A trajetória do artista foi marcada por dificuldades financeiras e por uma vida longe dos grandes centros culturais. Trabalhou como alfaiate, fotógrafo e decorador de letreiros, além de ter servido na Marinha, onde sofreu um acidente com sequelas permanentes. Nessa época, conheceu o pintor José Pancetti, relacionamento que estimulou seu interesse pelas artes visuais.

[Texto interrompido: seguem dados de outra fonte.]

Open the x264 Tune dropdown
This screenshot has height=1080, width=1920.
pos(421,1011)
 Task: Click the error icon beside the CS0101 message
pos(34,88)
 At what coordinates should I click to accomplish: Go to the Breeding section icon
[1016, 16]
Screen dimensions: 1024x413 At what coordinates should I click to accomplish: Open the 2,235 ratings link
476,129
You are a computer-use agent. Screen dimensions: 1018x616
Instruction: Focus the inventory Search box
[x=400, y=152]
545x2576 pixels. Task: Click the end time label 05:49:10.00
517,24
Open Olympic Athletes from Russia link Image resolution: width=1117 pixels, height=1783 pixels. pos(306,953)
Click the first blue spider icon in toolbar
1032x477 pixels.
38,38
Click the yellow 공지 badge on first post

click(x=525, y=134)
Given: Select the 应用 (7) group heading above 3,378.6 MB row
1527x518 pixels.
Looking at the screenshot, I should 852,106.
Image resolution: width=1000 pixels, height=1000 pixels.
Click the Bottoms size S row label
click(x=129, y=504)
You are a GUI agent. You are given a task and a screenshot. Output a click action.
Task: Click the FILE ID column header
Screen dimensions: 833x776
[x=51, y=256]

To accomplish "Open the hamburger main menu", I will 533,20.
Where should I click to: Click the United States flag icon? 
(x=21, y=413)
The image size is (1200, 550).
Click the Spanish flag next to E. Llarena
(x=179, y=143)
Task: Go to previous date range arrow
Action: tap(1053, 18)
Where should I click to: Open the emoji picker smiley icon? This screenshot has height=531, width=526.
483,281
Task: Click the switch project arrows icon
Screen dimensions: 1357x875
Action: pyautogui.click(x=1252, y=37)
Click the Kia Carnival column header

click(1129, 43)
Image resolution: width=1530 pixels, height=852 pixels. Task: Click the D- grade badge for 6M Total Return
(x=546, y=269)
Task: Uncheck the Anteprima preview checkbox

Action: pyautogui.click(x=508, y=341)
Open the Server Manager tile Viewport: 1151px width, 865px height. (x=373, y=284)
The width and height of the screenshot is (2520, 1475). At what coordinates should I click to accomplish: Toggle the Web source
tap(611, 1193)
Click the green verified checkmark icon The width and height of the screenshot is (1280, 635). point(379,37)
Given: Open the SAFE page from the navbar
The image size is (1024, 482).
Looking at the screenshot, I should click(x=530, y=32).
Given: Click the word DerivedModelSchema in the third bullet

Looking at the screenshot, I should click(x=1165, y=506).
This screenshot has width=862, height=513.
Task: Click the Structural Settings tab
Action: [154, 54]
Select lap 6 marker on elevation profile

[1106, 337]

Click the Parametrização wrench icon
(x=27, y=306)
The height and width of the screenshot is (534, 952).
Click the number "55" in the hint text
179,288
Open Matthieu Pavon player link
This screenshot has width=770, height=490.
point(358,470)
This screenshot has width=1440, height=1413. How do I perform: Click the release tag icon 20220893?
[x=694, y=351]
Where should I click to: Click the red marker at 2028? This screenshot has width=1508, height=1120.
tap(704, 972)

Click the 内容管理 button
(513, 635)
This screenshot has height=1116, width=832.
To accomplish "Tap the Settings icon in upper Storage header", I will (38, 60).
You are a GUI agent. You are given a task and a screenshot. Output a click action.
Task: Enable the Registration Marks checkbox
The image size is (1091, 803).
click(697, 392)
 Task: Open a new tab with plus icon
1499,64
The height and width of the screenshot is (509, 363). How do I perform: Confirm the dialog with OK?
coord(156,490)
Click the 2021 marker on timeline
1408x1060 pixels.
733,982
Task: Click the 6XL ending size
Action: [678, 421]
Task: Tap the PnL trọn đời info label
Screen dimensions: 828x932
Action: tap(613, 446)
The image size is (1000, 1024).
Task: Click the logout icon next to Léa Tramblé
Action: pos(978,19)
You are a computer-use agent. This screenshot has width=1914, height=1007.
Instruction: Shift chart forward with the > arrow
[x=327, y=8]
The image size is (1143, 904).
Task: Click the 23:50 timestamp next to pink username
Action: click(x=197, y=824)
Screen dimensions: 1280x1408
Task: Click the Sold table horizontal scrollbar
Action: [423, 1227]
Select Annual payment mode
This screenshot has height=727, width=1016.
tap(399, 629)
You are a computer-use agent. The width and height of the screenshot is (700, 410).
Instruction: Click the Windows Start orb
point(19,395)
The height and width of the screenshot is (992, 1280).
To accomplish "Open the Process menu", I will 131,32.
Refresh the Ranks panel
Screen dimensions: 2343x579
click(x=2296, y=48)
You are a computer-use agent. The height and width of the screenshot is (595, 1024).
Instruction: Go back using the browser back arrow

Na década de 1950, Bakun atingiu maturidade criativa, ainda que sem estabilidade financeira. Suas obras retratam paisagens, lagos e cenários naturais com uma linguagem melancólica e introspectiva, que alguns críticos associam ao surrealismo pelas representações simbólicas na fase mais tardia. A comparação com Van Gogh também persiste entre estudiosos, pela presença de sofrimento e incompreensão em ambos.

Trajetória e legado

A morte chegou cedo para Bakun: aos 53 anos, em 1963, ele tirou a própria vida em seu ateliê. Ao longo das décadas, sua produção ganhou atenção de pesquisadores, críticos e colecionadores, consolidando seu papel na história da arte brasileira do século 20. Hoje, seu trabalho é visto como uma expressão autêntica e original do período.